The insomniac may come to dread the night’s solitude, but the next day poses the greater challenge. That’s when you are obliged to walk among the rested population and pass for one of them, when in truth most interactions are conducted in a state of self-doubting confusion; when harnessing one’s thoughts is like grabbing at shadows; the right words, if found, won’t cohere into fluent sentences; and dark intrusions from the subconscious flicker up and distract from whichever simple task you’re attempting to complete.
The novelist Samantha Harvey’s first memoir examines a year spent in this condition. It is littered with sharp insights expressed in exquisitely lucid prose but is as amorphous as its title suggests — which is fitting, given how sleep-deprivation distorts our mental framework, revealing the flimsiness of the cognitive structures built by the dormant mind.
Describing a period when she often remained awake for days, she seeks the causes and, where possible, their remedies. The death of a cousin, inner conflict over not having had children — a sadness, and yet she wouldn’t ‘want to make and love something that will die’ — and the EU referendum result: all precipitated her crisis, and (probably) all are irreversible.

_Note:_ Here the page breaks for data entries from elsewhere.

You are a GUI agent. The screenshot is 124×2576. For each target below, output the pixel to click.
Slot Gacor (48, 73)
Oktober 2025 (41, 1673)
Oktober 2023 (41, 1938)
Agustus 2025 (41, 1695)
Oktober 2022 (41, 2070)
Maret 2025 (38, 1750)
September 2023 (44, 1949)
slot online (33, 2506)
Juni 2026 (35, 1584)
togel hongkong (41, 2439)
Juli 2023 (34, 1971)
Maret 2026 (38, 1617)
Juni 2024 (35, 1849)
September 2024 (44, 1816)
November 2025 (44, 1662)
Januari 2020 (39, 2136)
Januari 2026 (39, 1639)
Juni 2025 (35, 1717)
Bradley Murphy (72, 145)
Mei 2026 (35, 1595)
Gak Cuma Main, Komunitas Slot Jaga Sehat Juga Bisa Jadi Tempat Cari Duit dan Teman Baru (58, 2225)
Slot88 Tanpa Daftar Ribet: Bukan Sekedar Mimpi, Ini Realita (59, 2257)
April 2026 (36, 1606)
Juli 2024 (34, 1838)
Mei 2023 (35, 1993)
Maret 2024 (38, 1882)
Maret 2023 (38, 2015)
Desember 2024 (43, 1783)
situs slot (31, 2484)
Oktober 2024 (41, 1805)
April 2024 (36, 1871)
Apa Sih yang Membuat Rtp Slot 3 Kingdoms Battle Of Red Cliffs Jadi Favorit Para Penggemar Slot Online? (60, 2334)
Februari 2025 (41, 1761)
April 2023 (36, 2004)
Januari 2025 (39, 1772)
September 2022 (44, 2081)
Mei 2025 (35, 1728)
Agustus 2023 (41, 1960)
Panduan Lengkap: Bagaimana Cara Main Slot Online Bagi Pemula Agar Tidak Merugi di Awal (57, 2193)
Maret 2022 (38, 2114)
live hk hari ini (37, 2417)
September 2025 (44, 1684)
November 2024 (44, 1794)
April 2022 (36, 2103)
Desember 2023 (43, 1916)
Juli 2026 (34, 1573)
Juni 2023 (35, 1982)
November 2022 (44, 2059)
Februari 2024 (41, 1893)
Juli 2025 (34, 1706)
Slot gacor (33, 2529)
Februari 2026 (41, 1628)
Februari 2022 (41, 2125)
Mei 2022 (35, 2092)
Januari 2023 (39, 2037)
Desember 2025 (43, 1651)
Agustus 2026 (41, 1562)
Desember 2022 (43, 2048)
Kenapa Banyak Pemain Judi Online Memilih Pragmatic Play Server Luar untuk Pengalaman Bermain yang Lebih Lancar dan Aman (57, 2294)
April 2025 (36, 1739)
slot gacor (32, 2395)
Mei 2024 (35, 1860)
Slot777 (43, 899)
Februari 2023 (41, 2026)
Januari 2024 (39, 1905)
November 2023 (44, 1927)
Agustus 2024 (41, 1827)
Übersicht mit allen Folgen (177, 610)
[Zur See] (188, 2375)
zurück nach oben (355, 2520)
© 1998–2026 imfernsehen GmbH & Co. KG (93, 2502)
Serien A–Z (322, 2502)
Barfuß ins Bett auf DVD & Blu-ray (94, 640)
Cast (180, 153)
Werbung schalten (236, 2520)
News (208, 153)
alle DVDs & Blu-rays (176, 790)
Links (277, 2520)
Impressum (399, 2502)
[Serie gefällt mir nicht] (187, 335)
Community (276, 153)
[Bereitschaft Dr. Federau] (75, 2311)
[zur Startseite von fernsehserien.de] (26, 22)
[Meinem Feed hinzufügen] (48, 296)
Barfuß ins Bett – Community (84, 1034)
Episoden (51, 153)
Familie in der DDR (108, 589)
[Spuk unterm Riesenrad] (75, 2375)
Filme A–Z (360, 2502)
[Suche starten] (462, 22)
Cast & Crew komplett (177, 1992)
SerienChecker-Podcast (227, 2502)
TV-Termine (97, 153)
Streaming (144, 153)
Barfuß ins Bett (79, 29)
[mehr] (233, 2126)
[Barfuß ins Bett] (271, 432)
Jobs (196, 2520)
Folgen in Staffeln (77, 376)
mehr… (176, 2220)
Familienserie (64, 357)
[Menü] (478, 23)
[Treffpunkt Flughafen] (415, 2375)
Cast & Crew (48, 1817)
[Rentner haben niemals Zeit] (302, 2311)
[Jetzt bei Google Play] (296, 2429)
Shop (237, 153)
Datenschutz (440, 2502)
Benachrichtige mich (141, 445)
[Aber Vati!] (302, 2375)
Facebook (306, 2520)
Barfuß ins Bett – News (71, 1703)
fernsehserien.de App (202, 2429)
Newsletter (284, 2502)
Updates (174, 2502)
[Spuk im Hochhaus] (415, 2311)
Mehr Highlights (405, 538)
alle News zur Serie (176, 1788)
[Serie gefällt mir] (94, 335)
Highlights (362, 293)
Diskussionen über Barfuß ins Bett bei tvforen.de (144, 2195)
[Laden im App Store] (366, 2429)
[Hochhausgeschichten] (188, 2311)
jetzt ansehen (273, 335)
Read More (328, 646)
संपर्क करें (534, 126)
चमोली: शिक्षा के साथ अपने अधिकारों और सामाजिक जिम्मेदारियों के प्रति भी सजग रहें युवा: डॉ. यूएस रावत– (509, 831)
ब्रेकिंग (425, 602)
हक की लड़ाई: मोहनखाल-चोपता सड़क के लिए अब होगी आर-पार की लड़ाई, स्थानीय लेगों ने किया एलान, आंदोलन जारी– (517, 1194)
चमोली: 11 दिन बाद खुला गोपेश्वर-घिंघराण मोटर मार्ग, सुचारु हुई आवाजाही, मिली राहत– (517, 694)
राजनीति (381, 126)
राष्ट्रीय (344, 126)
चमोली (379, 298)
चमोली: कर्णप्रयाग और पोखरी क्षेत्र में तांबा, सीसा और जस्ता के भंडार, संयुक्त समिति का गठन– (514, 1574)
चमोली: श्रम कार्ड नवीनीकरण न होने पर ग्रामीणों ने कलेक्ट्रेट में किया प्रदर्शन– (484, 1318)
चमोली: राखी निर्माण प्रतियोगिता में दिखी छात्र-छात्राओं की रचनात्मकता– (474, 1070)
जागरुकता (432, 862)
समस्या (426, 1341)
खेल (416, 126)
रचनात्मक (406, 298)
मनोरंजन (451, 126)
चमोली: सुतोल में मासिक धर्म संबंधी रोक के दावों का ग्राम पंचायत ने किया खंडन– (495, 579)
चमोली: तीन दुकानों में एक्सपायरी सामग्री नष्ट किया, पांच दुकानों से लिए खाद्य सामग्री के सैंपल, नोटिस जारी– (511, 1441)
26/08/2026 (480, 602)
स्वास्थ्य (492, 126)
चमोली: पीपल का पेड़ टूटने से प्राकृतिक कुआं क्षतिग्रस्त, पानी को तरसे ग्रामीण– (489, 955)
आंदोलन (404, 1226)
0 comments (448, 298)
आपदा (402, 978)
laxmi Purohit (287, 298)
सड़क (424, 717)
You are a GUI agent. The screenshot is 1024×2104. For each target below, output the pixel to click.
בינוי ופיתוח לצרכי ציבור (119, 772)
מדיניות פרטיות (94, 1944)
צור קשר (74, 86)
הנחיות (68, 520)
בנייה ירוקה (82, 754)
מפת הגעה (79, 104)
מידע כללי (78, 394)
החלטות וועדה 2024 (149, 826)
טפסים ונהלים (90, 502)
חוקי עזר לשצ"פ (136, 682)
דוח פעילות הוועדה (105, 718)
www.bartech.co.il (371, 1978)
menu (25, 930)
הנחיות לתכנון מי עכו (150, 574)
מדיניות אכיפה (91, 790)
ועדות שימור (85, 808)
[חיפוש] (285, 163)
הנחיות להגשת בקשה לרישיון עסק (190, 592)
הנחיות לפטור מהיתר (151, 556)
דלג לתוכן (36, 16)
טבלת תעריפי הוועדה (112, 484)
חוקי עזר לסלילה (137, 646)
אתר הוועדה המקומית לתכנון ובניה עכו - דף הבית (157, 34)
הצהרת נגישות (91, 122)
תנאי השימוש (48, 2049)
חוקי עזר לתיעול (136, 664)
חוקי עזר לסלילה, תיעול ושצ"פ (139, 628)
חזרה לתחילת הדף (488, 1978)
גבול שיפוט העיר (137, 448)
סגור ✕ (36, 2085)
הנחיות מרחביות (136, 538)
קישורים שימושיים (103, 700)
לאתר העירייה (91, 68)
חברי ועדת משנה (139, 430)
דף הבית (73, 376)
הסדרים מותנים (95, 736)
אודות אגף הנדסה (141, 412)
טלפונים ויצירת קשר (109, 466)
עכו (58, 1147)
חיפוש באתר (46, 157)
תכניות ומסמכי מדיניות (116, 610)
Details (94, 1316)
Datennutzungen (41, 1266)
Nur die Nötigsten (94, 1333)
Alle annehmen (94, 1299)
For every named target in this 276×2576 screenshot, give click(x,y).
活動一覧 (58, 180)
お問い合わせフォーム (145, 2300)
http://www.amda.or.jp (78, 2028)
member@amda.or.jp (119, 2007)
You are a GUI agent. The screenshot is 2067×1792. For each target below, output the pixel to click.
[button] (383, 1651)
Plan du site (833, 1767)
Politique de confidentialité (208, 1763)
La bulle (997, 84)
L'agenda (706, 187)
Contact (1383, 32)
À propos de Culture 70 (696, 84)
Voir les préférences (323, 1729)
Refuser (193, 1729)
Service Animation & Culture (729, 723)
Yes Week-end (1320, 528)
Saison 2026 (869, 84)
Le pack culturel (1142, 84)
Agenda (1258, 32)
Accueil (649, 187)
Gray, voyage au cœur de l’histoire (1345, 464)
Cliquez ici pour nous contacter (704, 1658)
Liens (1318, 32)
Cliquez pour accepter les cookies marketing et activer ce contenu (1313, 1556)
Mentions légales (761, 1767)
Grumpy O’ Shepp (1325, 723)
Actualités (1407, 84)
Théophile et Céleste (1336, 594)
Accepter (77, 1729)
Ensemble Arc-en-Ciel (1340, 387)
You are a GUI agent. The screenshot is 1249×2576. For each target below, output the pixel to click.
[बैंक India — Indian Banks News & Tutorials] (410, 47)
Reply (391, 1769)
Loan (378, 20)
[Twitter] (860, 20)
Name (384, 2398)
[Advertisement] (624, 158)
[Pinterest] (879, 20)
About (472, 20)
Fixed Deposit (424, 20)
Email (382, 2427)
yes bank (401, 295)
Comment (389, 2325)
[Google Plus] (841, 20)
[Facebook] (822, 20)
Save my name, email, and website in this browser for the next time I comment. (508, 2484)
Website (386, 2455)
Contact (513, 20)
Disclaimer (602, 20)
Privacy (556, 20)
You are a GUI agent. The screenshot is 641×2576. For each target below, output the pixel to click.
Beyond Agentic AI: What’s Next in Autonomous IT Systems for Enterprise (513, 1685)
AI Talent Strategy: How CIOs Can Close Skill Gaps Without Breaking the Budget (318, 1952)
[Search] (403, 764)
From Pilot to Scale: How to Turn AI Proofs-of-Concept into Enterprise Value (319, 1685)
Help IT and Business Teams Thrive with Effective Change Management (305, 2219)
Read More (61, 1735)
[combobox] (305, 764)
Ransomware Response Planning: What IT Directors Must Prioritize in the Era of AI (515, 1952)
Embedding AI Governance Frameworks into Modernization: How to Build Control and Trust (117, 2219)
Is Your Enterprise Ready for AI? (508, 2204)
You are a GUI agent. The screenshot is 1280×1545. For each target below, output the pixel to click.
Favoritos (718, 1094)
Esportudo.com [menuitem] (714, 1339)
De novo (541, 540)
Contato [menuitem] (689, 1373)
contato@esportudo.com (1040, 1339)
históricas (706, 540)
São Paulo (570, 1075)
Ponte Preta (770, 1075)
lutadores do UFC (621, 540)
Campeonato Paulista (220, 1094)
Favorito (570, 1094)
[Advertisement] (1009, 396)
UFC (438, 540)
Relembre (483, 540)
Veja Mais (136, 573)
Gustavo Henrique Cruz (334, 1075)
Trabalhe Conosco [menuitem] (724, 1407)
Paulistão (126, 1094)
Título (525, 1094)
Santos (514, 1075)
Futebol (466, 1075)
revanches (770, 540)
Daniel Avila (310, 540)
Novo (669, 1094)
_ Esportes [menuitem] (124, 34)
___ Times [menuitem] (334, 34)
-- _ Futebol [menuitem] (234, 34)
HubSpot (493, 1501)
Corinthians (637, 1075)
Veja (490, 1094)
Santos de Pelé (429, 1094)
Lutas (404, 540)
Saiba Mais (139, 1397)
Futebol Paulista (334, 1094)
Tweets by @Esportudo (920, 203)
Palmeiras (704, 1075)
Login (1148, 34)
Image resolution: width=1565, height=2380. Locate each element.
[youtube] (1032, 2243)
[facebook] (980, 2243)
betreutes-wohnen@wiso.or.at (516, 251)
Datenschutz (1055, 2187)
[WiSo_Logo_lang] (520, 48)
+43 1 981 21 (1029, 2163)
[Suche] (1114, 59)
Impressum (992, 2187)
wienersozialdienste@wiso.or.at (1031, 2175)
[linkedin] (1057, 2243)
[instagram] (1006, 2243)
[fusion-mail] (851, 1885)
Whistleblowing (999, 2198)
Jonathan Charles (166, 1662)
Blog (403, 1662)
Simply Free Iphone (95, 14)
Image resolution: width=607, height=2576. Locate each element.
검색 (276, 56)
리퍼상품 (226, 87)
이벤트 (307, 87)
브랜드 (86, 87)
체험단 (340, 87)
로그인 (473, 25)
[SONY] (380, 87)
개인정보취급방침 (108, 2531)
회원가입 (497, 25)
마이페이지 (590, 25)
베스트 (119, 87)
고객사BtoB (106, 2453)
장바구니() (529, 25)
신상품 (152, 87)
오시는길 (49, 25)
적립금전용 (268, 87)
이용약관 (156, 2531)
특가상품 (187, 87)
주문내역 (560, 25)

But underlying issues might prove tameable, namely an anxious disposition stemming from childhood experiences, lingering resentment towards her father and a nagging scepticism about meaning and reality. ‘The problem with beginning to wonder if everything is a dream or simulation or illusion is that there’s no proof either way,’ she writes. ‘There’s nothing in the world or in your own body, mind or brain that you can point to as proof it isn’t. In this sense, it’s anxiety’s jackpot.’
These are anxious times. Recent years have brought greater honesty about the diverse ways our minds can debilitate us, and this book is timely in analysing a condition that defines our age.